The humanisation of sex workers is something Zwirek underlines as key to the festival and believes that points to the effect that seeing and meeting performers in real life has on people’s attitudes towards porn. “We had a lot of performers doing Q&A” he explains. “So the audience got a chance to meet them and realise that they were more than their on-screen characters.” It’s simple enough; humanisation breeds understanding, and this is what Post-Pxrn intends to do.
Challenging the binary
Another idea which Aga and Zwirek implemented, which both founders think is vital in encouraging people to move people away from mainstream porn, is their efforts to de-categorise their content. “We decided not to build ghettos,” explains Zwirek. “We wanted to mix everything up, so there was no one place for lesbian films or for gay films – everything sat together.”
This idea, while initially confusing a lot of their patrons, ended up having an educational effect. “It meant some people watched gay porn for the first time,” says Zwirek. “And they discovered that while it might be two different bodies, they still make love, they still have fun.”
“It was one of many steps to connect people, to show a spectrum of sexuality and bodies,” continues Aga.
This decategorisation, which seemed to work well for the festival go-ers, might also be the key to making mainstream porn more ethical.
While online porn certainly does cater for every taste, Shira Tarrant, author of The Pornography Industry reminds us that algorithms define our porn tastes just as much as they curate our suggested content on Instagram.
She continues to explain the result: “the ‘Teen’ section of porn sites stays the most popular, and of the top 20 most popular stars on PornHub in 2017, all but two were white, and all were slim, able-bodied, femme, cis and waxed to pre-pubescent hairlessness.” This still largely rings true today.
Other than uncovering this disturbing Lolita-like trend, it also creates a system, as discussed in A Right to Sex, where women who are “too old” to feature in this category, yet “too young” to star as ‘MILFs’, find it hard to book gigs. This means that categorisation is not only negatively affecting porn consumers, but also its actors.
The future of porn
But it’s not all doom and gloom, as ethical porn is edging its way into the mainstream. As well as the crucial space being carved out by the Post-Pxrn Festival, in the last decade, multiple initiatives have sprung up to ensure that porn is moving in a more ethical direction. For example, sites like Proof of Peach are advocates of block-chain porn which gives creators better control of their content.

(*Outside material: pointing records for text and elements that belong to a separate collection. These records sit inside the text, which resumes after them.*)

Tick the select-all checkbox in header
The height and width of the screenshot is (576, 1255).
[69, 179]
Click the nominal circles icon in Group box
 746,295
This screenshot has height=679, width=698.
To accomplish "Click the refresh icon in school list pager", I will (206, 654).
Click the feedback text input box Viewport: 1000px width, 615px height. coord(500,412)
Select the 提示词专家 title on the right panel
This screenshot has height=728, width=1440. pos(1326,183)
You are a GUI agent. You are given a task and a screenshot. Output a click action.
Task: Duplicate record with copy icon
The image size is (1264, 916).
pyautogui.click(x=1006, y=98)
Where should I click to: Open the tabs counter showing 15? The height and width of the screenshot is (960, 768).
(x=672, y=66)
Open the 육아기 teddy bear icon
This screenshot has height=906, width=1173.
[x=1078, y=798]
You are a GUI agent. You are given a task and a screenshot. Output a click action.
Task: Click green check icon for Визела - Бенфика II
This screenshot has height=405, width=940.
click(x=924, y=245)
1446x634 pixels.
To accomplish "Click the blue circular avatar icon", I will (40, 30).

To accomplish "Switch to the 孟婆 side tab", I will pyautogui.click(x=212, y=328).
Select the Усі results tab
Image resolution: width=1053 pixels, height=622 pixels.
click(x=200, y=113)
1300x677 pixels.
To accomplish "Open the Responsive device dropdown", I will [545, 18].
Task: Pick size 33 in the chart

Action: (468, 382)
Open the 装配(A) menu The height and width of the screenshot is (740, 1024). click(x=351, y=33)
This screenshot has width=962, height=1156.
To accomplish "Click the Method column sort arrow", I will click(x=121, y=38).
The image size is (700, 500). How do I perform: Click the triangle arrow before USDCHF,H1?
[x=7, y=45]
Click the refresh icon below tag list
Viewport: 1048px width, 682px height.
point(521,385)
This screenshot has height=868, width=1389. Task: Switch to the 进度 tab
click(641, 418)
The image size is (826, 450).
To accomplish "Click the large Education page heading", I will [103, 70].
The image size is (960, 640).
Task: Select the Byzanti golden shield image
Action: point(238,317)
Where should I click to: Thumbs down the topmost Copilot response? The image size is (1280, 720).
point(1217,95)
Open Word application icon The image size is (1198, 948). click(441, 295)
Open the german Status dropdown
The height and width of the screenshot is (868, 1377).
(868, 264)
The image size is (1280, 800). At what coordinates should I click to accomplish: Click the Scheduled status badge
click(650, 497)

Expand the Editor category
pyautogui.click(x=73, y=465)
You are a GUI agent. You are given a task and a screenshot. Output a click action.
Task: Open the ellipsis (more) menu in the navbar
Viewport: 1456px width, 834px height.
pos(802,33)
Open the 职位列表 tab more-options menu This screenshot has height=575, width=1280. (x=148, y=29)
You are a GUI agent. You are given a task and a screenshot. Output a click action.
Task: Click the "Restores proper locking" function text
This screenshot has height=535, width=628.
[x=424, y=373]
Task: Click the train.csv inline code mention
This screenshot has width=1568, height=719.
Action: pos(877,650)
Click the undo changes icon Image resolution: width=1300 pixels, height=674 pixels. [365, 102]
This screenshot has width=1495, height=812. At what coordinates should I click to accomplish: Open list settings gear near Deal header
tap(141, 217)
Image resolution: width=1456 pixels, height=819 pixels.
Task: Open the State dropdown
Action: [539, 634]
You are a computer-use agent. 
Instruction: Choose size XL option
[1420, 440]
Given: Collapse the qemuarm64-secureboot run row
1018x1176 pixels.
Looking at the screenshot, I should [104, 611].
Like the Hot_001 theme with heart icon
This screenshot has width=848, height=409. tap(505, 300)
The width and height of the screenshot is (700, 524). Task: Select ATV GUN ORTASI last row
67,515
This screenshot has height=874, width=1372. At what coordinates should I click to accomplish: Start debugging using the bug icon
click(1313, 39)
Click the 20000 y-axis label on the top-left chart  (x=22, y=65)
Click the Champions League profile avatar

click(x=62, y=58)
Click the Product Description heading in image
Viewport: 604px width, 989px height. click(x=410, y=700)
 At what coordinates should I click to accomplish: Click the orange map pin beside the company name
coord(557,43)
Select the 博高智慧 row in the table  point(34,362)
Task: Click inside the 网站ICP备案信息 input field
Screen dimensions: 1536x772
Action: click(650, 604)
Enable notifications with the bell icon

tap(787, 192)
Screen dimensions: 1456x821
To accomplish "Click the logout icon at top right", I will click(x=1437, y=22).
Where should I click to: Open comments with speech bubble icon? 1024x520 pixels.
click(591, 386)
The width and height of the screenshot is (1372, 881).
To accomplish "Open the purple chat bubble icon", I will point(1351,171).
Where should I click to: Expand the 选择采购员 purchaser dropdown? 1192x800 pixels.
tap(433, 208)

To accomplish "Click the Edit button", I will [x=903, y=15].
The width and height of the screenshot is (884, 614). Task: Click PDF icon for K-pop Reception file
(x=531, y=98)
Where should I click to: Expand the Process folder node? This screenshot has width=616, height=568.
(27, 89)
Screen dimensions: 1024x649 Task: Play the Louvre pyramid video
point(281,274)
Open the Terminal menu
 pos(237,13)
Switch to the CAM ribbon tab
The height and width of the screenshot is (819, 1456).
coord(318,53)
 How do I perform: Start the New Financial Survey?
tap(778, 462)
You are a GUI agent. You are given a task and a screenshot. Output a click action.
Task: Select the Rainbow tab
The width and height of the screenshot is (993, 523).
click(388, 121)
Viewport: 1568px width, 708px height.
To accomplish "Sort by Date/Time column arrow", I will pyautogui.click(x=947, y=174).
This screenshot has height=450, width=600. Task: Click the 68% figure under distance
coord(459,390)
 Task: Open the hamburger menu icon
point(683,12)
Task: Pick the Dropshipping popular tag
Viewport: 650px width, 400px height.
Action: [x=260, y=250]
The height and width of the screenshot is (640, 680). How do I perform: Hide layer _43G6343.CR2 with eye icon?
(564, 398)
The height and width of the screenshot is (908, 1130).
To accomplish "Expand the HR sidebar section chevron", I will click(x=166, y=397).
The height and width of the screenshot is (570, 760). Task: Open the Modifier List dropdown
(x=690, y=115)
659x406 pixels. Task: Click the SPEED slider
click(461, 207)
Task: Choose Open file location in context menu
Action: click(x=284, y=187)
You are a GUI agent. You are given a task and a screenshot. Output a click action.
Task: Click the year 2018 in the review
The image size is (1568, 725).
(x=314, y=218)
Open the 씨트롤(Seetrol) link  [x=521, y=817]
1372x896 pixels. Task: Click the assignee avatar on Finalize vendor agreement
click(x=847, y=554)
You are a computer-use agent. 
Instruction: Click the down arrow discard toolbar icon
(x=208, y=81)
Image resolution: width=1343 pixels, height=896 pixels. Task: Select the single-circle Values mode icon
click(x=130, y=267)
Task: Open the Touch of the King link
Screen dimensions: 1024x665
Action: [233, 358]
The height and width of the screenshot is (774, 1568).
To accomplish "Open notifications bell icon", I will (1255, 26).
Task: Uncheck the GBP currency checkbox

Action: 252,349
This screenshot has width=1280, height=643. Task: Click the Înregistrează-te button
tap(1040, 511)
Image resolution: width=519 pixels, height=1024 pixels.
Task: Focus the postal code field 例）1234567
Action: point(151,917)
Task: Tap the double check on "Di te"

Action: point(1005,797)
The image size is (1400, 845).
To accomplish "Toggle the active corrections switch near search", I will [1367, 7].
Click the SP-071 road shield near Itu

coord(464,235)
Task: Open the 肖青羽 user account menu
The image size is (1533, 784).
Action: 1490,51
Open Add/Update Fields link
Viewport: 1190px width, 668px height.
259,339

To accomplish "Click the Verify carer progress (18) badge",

Feminist porn creators are also on the rise, with companies like Lust Cinema featuring on-set intimacy coaches and providing proper care for their performers. And overall, studies find that millennials are more likely than previous generations to pay for porn, with the hope being that this trickles down to benefit the performers.
So, with the global rise of attacks – from hate speech to policy changes – on both reproductive rights and the rights of trans and gender-nonconforming people, it’s clear that despite whether the world is ready for ethical porn or not, it desperately needs it.
What can you do?
- Read A Right to Sex by Amia Srinivasan
- Check out the Post Pxrn website, and start planning your trips to Poland for the 2023 iteration!
- Listen to Hot Money, which shows the shady underside of the mainstream porn industry
- Listen to this podcast episode between Owen Jones and Amia Srinivasan on The Right to Sex, Me Too, incels and pornography
- Explore ethical porn! From Dipsea to Make Love Not Porn, there are so many sites out there.